The world’s major central banks have been engaging in competitive devaluation, amounting to desperate grabs for bigger shares of a barely-growing global economic pie. Yet, deflationary forces continue to be transmitted through trade, with most economies experiencing a degree of export price deflation matched only during the Global Financial Crisis.

Given the effect of currency movements on inflation in individual economies, it is instructive to examine year-over-year CPI growth in the Group of Seven (G7) economies as a whole. As the chart shows, core CPI inflation in the G7 economies is hovering around 1½%, as headline CPI inflation remains near zero. Said another way, G7 core inflation is closer to the low of 1.1% seen after the 2001 recession than its cycle highs of 2% in the immediate vicinity of the 2001 and 2007-09 recessions.



The chart demonstrates the truism, “recession kills inflation.” It shows G7 core inflation falling for years after the 1981-82, 1990-91, and 2001 recessions in the U.S., and for more than a year after the Great Recession of 2007-09. Most of these economic downturns also amounted to global recessions.
 
With G7 core inflation already so low, it is clear that none of the major central banks are in a position to start a rate hike cycle anytime soon. Thus, they are effectively shackled to the zero lower bound for the foreseeable future.
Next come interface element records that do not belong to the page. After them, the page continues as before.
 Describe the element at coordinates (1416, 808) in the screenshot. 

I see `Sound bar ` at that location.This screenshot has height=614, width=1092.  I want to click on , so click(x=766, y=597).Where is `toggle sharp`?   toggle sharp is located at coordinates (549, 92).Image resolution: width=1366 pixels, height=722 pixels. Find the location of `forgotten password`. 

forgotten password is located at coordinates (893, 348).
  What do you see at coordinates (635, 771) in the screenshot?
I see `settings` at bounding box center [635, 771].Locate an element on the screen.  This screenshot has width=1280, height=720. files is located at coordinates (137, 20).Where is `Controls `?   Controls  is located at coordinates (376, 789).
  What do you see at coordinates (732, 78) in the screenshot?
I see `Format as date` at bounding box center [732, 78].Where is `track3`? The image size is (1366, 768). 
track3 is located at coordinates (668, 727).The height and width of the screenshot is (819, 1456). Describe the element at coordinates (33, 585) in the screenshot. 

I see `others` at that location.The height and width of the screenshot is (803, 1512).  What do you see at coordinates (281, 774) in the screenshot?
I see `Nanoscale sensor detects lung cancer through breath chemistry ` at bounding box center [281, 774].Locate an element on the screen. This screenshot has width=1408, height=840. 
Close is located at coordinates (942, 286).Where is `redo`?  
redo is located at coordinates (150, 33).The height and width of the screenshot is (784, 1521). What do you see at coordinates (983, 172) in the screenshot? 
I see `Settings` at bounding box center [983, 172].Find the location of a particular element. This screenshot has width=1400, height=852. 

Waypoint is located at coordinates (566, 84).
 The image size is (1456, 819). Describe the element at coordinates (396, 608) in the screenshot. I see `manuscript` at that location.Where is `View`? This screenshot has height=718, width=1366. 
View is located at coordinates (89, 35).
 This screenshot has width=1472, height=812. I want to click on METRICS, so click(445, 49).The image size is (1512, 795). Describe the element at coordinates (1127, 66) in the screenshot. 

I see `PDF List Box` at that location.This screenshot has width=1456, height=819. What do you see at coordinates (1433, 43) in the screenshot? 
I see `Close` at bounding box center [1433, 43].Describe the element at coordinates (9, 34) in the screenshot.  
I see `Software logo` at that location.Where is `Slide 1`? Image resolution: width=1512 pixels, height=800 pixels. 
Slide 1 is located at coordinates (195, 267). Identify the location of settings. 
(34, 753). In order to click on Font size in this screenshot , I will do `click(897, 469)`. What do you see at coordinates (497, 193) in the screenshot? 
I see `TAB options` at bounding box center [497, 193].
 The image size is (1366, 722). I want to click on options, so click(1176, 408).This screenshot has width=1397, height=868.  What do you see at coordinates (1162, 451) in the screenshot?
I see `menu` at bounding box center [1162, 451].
Meanwhile, global growth is already slowing, with the U.S. having spent 2015 in a growth rate cycle downturn that we flagged nearly a year ago, and looking ahead, global growth is slated to slow for the foreseeable future. So, even though a U.S. recession is not yet at hand, a 2016 recession could push down already-low G7 CPI growth into deflationary territory – at a time when the world’s central banks are out of ammunition.